▸ **WHAT TO PRODUCE**
Find the lines in the records below that contain "will", and report each of them.

Saved data entries
● ● ● ● ● ● ●
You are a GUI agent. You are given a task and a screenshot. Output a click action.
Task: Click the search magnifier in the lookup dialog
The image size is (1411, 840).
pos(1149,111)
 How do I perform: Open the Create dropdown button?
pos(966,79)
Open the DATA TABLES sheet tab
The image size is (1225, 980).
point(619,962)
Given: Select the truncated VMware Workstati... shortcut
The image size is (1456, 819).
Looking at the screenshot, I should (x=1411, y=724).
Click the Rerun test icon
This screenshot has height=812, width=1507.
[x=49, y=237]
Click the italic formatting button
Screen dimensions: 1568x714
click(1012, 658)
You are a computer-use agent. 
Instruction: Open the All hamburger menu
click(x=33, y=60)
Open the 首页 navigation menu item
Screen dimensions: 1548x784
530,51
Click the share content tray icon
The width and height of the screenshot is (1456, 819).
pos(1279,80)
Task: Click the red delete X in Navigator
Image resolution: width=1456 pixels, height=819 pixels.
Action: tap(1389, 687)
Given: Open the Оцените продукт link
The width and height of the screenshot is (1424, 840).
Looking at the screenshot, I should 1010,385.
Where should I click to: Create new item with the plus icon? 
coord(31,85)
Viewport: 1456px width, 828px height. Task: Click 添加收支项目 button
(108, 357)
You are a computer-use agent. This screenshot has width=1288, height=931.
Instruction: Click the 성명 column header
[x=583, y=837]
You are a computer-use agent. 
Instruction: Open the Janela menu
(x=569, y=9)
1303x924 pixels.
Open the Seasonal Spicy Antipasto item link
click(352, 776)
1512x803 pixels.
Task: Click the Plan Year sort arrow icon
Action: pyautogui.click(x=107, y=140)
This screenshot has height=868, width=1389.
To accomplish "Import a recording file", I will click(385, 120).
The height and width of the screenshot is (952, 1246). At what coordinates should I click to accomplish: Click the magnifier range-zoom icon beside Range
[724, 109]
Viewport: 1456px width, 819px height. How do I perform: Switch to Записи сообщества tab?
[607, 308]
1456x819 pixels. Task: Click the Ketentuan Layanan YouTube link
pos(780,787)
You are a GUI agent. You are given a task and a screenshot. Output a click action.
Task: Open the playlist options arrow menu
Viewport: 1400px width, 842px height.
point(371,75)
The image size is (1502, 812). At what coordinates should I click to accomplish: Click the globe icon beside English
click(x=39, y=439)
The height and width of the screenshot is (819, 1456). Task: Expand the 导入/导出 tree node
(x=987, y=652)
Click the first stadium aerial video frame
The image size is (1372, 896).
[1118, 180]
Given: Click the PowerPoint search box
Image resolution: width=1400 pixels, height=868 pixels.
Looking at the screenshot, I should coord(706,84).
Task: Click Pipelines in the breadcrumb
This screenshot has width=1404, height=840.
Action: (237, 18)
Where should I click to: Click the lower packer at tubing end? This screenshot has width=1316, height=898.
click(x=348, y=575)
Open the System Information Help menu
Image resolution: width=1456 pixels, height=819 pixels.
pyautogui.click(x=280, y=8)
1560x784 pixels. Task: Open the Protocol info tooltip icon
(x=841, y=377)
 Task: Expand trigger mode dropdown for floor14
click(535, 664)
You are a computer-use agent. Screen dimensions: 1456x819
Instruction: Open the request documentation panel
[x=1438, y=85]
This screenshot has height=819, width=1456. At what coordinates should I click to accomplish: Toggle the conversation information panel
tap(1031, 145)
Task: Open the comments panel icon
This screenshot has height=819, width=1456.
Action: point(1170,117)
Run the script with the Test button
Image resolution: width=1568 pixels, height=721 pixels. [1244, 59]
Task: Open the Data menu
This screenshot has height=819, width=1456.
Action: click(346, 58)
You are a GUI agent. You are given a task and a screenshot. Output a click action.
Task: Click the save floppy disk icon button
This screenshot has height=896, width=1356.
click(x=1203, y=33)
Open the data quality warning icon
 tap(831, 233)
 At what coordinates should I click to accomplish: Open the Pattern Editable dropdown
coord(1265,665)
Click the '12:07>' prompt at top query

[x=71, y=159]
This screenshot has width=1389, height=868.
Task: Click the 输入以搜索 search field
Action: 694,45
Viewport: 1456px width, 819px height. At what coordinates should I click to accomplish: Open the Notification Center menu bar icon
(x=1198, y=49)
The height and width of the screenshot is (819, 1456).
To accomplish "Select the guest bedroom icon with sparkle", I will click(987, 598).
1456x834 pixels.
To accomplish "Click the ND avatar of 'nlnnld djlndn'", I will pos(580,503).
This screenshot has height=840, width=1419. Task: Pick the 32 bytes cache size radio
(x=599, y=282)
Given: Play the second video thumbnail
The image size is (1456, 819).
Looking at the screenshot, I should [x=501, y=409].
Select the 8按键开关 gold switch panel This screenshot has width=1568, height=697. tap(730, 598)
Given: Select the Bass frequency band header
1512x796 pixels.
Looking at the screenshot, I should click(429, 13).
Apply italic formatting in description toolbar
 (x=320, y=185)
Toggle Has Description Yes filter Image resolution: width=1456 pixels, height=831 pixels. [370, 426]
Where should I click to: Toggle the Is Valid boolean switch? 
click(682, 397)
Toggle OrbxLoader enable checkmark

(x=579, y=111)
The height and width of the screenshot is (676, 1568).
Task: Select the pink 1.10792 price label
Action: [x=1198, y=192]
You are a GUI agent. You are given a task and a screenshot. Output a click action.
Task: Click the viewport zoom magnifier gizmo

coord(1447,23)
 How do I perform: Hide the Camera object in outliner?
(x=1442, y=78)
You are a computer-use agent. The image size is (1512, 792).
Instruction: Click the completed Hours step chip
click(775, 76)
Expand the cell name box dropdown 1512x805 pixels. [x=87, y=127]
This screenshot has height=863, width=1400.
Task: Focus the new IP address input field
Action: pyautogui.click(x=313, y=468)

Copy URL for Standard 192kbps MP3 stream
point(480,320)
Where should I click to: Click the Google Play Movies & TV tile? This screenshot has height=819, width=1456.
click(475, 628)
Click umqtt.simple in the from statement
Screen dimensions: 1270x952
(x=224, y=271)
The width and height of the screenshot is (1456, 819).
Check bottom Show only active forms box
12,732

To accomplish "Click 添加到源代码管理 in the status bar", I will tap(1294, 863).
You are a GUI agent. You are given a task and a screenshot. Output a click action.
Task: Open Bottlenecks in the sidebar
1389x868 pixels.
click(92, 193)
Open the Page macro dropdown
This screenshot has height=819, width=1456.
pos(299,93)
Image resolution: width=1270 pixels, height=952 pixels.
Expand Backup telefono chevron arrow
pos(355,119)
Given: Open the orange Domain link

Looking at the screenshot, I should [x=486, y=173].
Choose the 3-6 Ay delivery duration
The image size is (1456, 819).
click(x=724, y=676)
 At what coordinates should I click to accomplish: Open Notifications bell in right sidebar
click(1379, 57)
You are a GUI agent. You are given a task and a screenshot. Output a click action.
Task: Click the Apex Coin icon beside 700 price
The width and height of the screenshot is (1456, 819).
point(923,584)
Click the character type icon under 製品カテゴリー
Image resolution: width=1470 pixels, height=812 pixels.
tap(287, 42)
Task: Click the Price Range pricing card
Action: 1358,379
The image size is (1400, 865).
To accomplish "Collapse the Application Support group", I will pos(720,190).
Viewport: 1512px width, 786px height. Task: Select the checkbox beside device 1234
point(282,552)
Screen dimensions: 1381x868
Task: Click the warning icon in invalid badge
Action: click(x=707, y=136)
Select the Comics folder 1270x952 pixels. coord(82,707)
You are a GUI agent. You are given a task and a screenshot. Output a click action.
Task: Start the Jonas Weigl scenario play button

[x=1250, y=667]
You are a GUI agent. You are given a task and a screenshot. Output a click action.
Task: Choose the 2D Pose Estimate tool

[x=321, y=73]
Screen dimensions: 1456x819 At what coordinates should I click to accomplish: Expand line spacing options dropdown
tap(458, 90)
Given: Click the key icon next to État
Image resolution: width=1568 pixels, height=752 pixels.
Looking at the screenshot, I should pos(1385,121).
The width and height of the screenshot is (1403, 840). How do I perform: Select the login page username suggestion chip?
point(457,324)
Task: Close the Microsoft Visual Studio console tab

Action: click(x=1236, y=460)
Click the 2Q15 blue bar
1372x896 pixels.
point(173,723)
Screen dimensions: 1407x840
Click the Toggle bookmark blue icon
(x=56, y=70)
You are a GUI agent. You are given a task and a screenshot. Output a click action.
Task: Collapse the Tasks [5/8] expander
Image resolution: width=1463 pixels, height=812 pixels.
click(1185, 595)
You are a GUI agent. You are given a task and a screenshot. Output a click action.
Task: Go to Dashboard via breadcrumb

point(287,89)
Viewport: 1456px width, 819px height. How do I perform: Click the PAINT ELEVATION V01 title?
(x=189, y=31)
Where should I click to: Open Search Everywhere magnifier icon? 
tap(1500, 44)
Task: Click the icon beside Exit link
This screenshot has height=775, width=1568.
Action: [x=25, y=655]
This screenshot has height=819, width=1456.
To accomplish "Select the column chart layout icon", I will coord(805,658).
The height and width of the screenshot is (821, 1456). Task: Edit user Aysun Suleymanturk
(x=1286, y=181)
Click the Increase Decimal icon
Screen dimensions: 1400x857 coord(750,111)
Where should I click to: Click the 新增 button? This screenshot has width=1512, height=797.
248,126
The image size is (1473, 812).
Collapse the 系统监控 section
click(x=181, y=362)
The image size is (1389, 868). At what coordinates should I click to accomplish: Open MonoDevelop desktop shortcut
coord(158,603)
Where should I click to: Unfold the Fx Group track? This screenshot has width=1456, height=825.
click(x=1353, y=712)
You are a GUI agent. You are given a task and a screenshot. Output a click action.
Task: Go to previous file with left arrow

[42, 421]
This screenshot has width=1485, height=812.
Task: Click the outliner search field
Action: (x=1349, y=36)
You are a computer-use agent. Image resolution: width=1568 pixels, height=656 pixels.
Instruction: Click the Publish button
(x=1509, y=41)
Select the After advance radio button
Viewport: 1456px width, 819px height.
● ● ● ● ● ● ●
▸ **TASK RESPONSE**
To accomplish "Import a recording file", I will click(385, 120).
To accomplish "Select the guest bedroom icon with sparkle", I will click(987, 598).
To accomplish "Click the ND avatar of 'nlnnld djlndn'", I will pos(580,503).
To accomplish "Click 添加到源代码管理 in the status bar", I will tap(1294, 863).
To accomplish "Collapse the Application Support group", I will pos(720,190).
To accomplish "Select the column chart layout icon", I will coord(805,658).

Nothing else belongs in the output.